Todavia, a principal polêmica entre as duas abordagens está na pretensão existente na interna de o
sociólogo participar, por meio das contribuições da sociologia, da aplicação da lex, algo inconcebível e
inaceitável para os defensores da externa. O que a perspectiva interna defende é que o Juiz deve
interpretar e aplicar o Direito, levando em conta análises sociológicas. O argumento é o de que não
existe aplicação desprovida de interpretação no campo jurídico, não há “pureza” na transferência da
letra do código para a decisão judicial, pois sempre se coloca certa carga de subjetividade nesta ação.
Assim, por que não usar dos conhecimentos da Sociologia a fim de uma aplicação mais justa da lei?
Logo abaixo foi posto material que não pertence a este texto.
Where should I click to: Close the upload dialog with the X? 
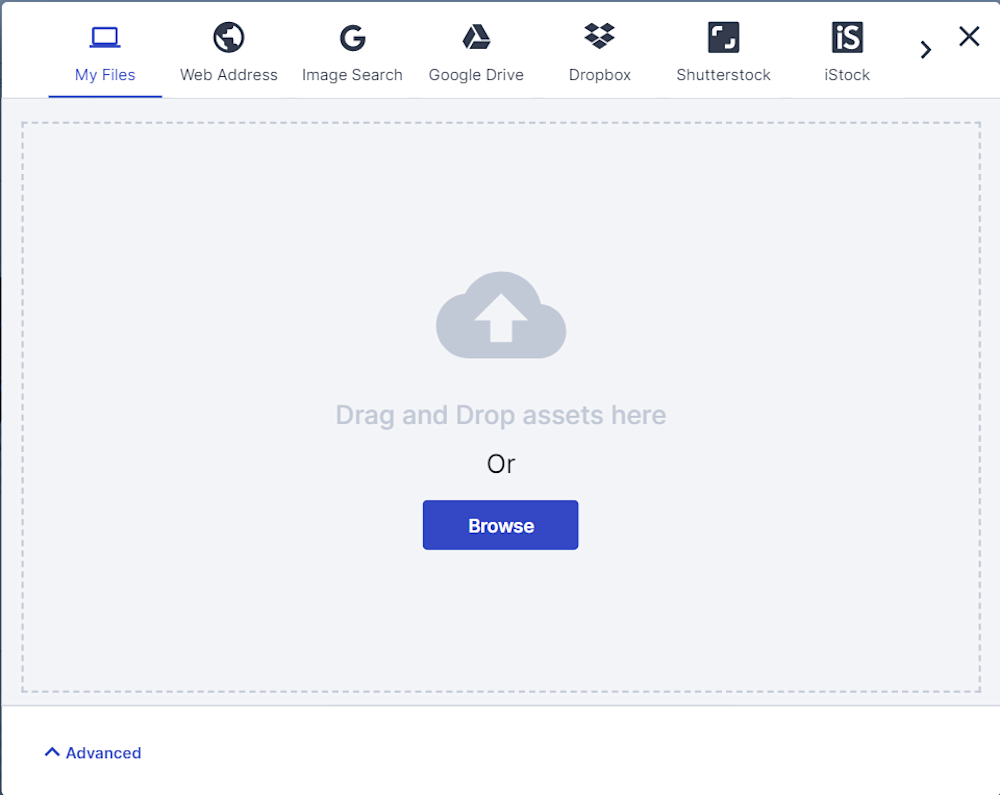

Uma possível conciliação entre os dois entendimentos sobre a relação entre a sociologia e o direito
parece não existir. Eles são incompatíveis entre si, ambos apresentam argumentos plausíveis, de peso,
impedindo assim uma escolha tranquila por parte do jurista, sobretudo face aos complexos casos que
chegam a sua mesa. Dessa forma, ninguém é adepto absoluto dessa ou daquela abordagem. Numa
tentativa de abrandar ou fazer dialogar os opostos, há quem defenda uma visão “externa moderada” ou
que as duas abordagens coexistem, sendo dever do jurista utilizar as duas concomitantemente.
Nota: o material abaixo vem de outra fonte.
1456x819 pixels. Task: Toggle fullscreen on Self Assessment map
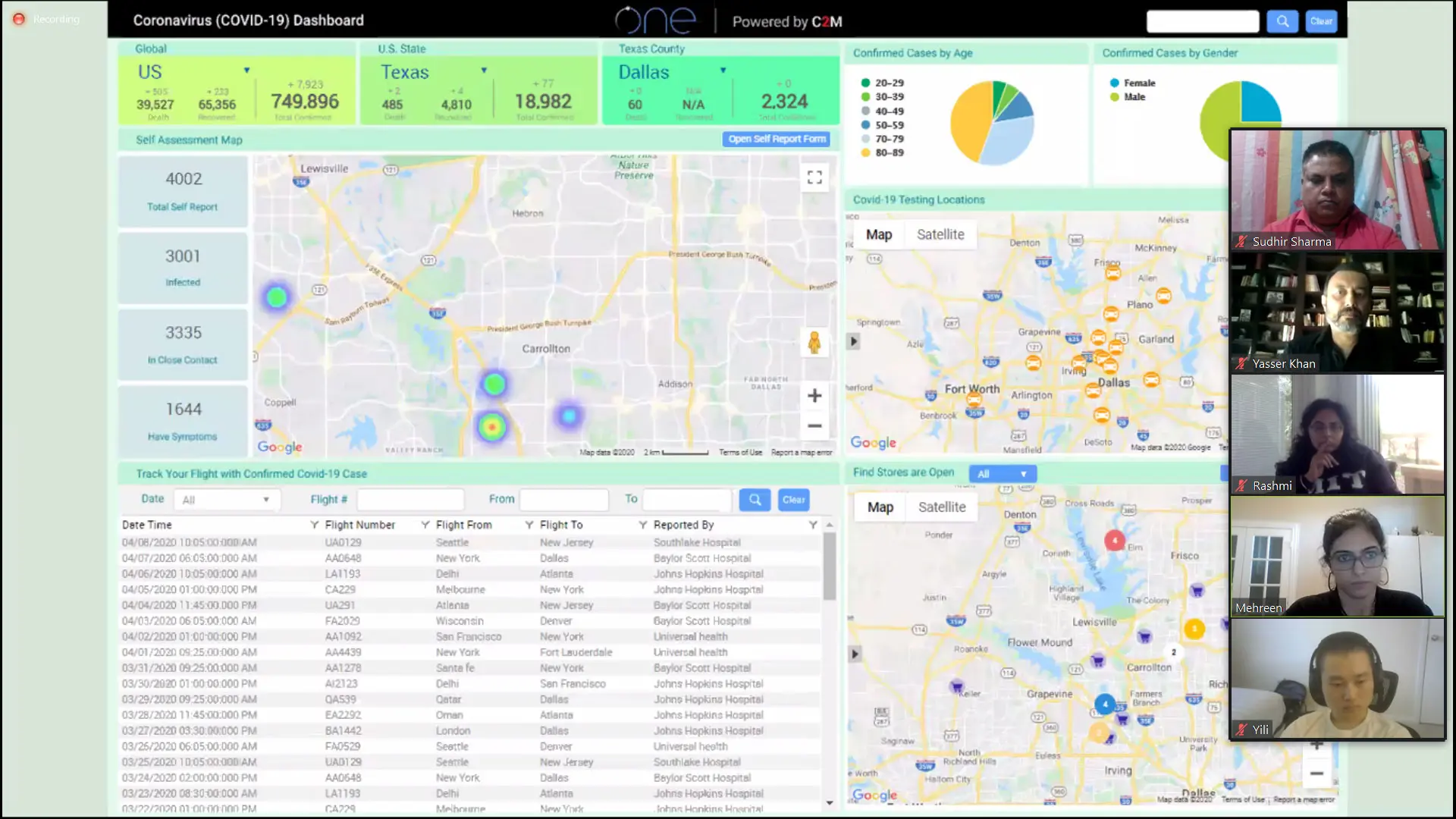814,177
Há ainda quem defenda abordagens realmente diferentes das duas polarizadas até aqui, afirmando a
necessidade de discutir sob qual ótica deseja-se trabalhar, se como jurista ou sociólogo, alegando que
essa simples escolha esclareceria muito o empasse. Assim, a Sociologia do direito seria incumbência do
sociólogo, que externamente investiga o fenômeno jurídico, ao passo que a Sociologia do direito
caberia ao jurista, que internamente buscaria sua melhora. Não existe restrição ao desenvolvimento
paralelo de cada abordagem, muito embora seja certo que elas chegarão à conclusões diferentes.
Outrossim, é certo afirmar que, terminologicamente, muitos autores usam “Sociologia jurídica” e
“Sociologia do Direito” como sinônimos. A mensagem final de Sabadell, em relação ao embate até aqui
discutido, é a seguinte: “sensibilizar e influenciar o processo de elaboração das leis e participar
ativamente do debate dogmático é um dever da sociologia jurídica, pelo menos enquanto existir
direito”.

Por último, este segundo capítulo do livro de Sabadell nos dá um esclarecimento sobre a “definição da
sociologia jurídica”: “A sociologia jurídica examina a influência dos fatores sociais sobre o direito e as
incidências deste último na sociedade, ou seja, os elementos de interdependência entre o social e o
jurídico, realizando uma leitura externa do sistema jurídico.” Isto quer dizer que a função da
sociologia do direito é investigar os pontos em comum entre a sociologia e o direito, buscando ainda
um estudo sobre as influências bilaterais existentes entre a sociedade e seu sistema normativo jurídico,
mas também as causas e efeitos sociais da norma jurídica. A análise do jurista sociólogo pretende, em
última instância, investigar a norma em três momentos-chave: sua gênese, aplicação e extinção.

É justamente como necessidade dessa investigação que surge o elemento da “leitura externa” feita do
direito pelo pesquisador. Frisamos aqui que “externa” não significa neutralidade, como visto antes, mas
sim desvinculação teórica, desligamento de correntes ou dogmáticas jurídicas, ainda que sofra atração
por outros campos, como o político, econômico, etc. Contudo, não se prenuncia a descoberta do sujeito
desligado de dogmática (mas ligado ao direito e inserido numa sociedade) como sendo a “verdade
última e incontestável”, reconhece-se apenas que o desligamento é necessário para uma análise
“sociológica” do objeto em questão, com ferramentas próprias da sociologia. Portanto, a visão externa
realizada pelo sociólogo não é melhor ou pior que a interna, feita por um jurista. Admite-se apenas que
são diferentes, lançando mão de métodos distintos e chegando a conclusões igualmente distintas.